How do you exchange complicated, multilingual paperwork—dense layouts, small scripts, formulation, charts, and handwriting—into trustworthy structured Markdown/JSON with state-of-the-art accuracy whereas holding inference latency and reminiscence low sufficient for actual deployments?Baidu’s PaddlePaddle group has launched PaddleOCR-VL, a 0.9B-parameter vision-language mannequin designed for end-to-end doc parsing throughout textual content, tables, formulation, charts, and handwriting. The core mannequin combines a NaViT-style (Native-resolution ViT) dynamic-resolution imaginative and prescient encoder with the ERNIE-4.5-0.3B decoder. It helps 109 languages.


Understanding the system design
PaddleOCR-VL is deployed as a two-stage pipeline. Stage one (PP-DocLayoutV2) performs page-level structure evaluation: an RT-DETR detector localizes and classifies areas; a pointer community predicts studying order. Stage two (PaddleOCR-VL-0.9B) conducts element-level recognition conditioned on the detected structure. Closing outputs are aggregated to Markdown and JSON for downstream consumption. This decoupling mitigates long-sequence decoding latency and instability that end-to-end VLMs face on dense, multi-column, combined textual content–graphic pages.
On the mannequin degree, PaddleOCR-VL-0.9B integrates a NaViT-style dynamic high-resolution encoder (native-resolution sequence packing) with a 2-layer MLP projector and the ERNIE-4.5-0.3B language mannequin; 3D-RoPE is used for positional illustration. The technical report attributes decrease hallucinations and higher text-dense efficiency to native-resolution processing relative to fixed-resize or tiling approaches.

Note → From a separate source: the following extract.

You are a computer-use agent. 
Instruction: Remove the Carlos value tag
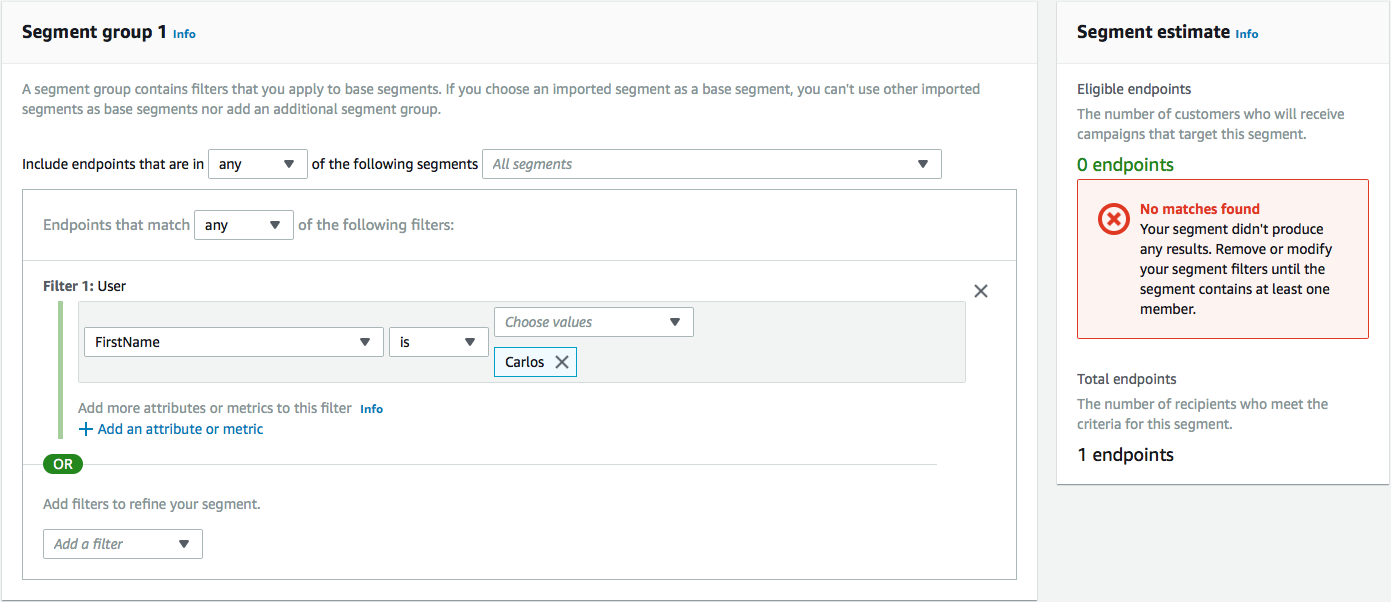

The NaViT thought—patch-and-pack variable-resolution inputs with out damaging resizing—originates from prior work exhibiting improved effectivity and robustness; PaddleOCR-VL adopts this encoder type instantly.
Benchmarks
PaddleOCR-VL achieves state-of-the-art outcomes on OmniDocBench v1.5 and aggressive or main scores on v1.0, masking general high quality in addition to sub-tasks (textual content edit distances, Formulation-CDM, Desk-TEDS/TEDS-S, and reading-order edit), with complementary energy on olmOCR-Bench and in-house handwriting, desk, system, and chart evaluations.


Key Takeaways
- 0.9B-parameter PaddleOCR-VL integrates a NaViT-style dynamic-resolution encoder with ERNIE-4.5-0.3B for doc parsing.
- Targets end-to-end extraction throughout textual content, tables, formulation, charts, and handwriting with structured Markdown/JSON outputs.
- Claims SOTA efficiency on public doc benchmarks with quick inference appropriate for deployment.
- Helps 109 languages, together with small scripts and complicated web page layouts.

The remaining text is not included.